Hmm, the accidents aren't sounding that amusing now, maybe I need to think of more of them, and build them up a bit.
It's a good job we don't have a stack in our library. I never actually went in the one at
Uni, I was always convinced that I'd get in the middle and someone would move them, crushing me to death. I don't know if that's ever actually happened. I know people have been killed in paternosters, but I had a go in them, I didn't feel so scared of them because you're not in an enclosed space, it may be dangerous, but at least you can see if you're going to be cut in half. I was just trying to work out how you spell paternoster and if there's a site about them, so I was searching on google, what I've found is that paternoster means "Our Father" you probably knew that and I'm demonstrating my ignorance, ahh well, I'm presuming then that they're called that because you pray when you're in them? I guess I should search further to find out if that's actually what they're called. Okay, so I've added lift to my search and yes, that is what they're called, found
an article dealing with them facing extinction. It informs me that the name comes from the rosary, as the pattern of the lifts is like the beads in a rosary. I see. The article says that they must be removed from Czech buildings because they don't meet European safety requirements. Does that mean the paternosters in the Attenborough Tower will be going too?

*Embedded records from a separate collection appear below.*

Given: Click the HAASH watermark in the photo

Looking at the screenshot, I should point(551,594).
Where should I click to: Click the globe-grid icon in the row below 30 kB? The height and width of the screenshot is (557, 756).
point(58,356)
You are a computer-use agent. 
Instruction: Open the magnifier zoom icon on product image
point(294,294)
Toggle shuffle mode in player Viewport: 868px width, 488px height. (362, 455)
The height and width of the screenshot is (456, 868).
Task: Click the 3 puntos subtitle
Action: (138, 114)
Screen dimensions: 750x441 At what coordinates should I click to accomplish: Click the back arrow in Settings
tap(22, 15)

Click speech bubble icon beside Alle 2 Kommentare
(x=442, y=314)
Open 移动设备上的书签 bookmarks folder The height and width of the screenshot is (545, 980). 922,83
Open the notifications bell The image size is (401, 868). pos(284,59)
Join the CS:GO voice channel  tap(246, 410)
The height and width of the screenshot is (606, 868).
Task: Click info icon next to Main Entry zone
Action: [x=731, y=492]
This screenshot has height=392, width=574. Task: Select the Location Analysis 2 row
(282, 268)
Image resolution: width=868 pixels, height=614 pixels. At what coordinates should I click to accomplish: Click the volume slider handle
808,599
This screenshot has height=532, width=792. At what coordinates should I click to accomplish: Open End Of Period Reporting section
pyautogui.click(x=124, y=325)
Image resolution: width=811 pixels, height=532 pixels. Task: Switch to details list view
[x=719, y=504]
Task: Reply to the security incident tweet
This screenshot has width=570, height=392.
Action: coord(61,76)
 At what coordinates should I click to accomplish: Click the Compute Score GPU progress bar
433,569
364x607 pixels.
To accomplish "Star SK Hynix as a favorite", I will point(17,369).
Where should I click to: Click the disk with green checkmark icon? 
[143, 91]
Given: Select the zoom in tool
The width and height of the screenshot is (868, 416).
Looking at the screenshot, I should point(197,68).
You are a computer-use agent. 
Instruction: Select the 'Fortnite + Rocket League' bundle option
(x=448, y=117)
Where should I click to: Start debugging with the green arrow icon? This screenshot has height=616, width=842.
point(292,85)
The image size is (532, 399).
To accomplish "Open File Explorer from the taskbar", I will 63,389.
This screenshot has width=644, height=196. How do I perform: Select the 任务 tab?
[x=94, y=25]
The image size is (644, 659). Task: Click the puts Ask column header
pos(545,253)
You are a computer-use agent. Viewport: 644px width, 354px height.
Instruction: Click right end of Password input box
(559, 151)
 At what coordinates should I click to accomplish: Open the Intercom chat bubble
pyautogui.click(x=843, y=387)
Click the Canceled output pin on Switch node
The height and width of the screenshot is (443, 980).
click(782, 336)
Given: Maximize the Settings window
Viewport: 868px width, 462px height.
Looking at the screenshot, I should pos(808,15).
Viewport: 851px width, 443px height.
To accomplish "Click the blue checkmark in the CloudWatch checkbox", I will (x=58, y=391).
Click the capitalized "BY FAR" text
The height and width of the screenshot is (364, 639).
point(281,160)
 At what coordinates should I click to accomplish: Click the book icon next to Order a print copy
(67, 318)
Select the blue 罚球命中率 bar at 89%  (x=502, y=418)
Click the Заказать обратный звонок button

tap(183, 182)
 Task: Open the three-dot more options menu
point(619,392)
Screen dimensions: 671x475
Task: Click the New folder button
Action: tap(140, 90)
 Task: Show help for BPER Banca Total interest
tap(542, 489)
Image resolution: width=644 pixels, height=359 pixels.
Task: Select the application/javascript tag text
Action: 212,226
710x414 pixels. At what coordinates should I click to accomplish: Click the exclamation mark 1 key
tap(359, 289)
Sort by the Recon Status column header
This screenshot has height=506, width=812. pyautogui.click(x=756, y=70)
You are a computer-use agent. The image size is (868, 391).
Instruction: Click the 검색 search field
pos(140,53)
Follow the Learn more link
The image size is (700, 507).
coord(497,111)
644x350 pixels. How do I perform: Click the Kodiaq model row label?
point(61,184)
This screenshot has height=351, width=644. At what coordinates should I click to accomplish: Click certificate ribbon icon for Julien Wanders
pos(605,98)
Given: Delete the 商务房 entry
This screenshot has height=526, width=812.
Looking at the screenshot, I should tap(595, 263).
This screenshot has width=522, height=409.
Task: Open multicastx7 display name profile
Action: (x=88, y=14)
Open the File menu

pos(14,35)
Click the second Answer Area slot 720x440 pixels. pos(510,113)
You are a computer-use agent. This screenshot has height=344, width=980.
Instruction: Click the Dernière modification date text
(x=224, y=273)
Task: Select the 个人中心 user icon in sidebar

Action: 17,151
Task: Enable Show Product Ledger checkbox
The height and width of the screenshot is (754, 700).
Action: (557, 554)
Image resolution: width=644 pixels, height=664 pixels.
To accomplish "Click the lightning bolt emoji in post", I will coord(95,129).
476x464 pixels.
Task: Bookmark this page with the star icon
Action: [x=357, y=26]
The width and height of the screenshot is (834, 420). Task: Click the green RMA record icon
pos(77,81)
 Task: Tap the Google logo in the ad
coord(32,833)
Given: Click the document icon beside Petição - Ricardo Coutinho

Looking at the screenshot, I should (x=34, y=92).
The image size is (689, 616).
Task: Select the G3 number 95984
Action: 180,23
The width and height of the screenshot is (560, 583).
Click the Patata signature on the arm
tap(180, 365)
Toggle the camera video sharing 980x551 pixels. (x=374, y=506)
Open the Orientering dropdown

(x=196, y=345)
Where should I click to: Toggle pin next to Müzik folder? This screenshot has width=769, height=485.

Helen has just entered my room, she informs me that she and
James researched Paternosters and that they weren't called that because they looked like rosary beads, oh and Helen says I'm ignorant for not knowing it was "Our Father", apparently everyone knows that. Not me, no, I know no Latin, I can't even remember how to say the sailors are in the tavern even though Helen taught me it last weekend and I spent ages repeating it. Helen's brought me the address now of the
site James found but hah, it was like a rosary.